Often enough, this also meant that my peers and I lose our favorite hangout spots.
Not to mention the sweaty mess I was, evading the many obstructed passages and maneuvering around diversions as I made my way to attend classes.
The surrounding dust and noise pollution that filled the campus mirrored the chaos that was the end of my first two years at NTU. The ambitious, wide-eyed first-year student had given in to the stress of balancing the three most important “S”-es of any college student: school, social life, and most importantly, sleep.
It was as if the image I had of myself traipsing through the stunning campus of NTU with my perfect grades and my perfect social circle, had collapsed in on itself. Instead, I was a tired, unhappy student in an equally lackluster setting.
My friends and I were disappointed, to say the least.
I realise now that a sense of entitlement had preceded my expectations. My years of academic advances — from primary school to the dreaded A levels — had reinforced in me a pride for my ability and determination.
In an eager attempt to prove myself, I had spread myself too thin. I had unknowingly conditioned myself to believe that I had crossed some form of invisible finish line. That upon my admission to university, my academic life and career would sort itself out naturally.
I could not have been more wrong, however.
Success is not an end game, but a continued work in progress. The process does not always look pretty, but at the end of the day, I realise that I now have a renewed understanding of my goals.
Despite the inconveniences of the construction works in NTU, the NTU campus has never looked better. Much like the campus infrastructure that has housed me for the past four years, my work ethic has undergone a major remodel.
I am better able to multitask, while also acknowledging my limitations. Instead of spreading myself thin over too many activities, I have learnt to focus myself on a few tasks that I can excel at.

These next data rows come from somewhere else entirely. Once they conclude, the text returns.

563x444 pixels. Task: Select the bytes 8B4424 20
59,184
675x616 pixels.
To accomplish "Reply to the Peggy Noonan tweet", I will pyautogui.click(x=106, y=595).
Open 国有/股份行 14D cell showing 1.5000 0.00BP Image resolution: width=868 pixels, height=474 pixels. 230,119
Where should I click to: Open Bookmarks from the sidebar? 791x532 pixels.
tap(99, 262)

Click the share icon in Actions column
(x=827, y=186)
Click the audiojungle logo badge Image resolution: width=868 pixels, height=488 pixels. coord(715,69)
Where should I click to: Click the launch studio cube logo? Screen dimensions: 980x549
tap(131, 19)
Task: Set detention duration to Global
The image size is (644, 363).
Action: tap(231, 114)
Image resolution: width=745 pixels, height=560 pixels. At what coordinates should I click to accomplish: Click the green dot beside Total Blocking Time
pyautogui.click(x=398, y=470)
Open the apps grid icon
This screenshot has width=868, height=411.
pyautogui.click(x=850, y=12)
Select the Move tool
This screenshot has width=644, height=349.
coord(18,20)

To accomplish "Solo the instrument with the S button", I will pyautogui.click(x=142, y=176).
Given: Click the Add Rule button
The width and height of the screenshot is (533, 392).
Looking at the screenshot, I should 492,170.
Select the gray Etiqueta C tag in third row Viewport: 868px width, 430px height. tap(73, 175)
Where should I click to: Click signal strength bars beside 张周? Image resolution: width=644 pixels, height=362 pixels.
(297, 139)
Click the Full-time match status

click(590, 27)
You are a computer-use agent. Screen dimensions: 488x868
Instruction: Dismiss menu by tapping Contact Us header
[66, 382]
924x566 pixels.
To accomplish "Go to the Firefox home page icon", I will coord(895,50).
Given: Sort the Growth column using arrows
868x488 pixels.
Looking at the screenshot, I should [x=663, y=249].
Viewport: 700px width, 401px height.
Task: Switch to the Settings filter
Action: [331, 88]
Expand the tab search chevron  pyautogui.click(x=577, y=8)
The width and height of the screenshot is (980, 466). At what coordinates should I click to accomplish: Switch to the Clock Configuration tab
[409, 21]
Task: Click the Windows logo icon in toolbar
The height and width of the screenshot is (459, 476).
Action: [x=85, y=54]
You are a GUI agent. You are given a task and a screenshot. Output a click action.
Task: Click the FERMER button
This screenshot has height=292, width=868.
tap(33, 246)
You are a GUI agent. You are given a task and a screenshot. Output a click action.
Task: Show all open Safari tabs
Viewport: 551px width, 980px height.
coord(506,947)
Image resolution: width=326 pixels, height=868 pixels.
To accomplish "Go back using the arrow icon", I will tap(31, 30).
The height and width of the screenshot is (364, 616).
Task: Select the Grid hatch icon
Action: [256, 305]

Likewise, I would be selling myself short if I do not acknowledge the gains of my disappointments. I had been disappointed with my ability to cope with my academic ventures. And I had let these frustrations be aggravated by the surrounding mess of my physical environment. However, in the end, I have gained from them both.
As I walk through the campus today, I feel as I did when I first stepped into this university — positive.
The open concept of the North Spine, with sunlight filling the corridors, the new buildings in the South Spine and the fresh new look that my school has, fills me with hope for my future outside as I step out of my academic life.
Expectations are great if you are prepared to be disappointed — to learn from these disappointments.
As this final year comes to an end for me, I face the seemingly daunting world outside, remembering that it is not about the dirty, noisy journey, but the results that grow out of it.
After all, if NTU can reinvent itself, then its students most definitely can.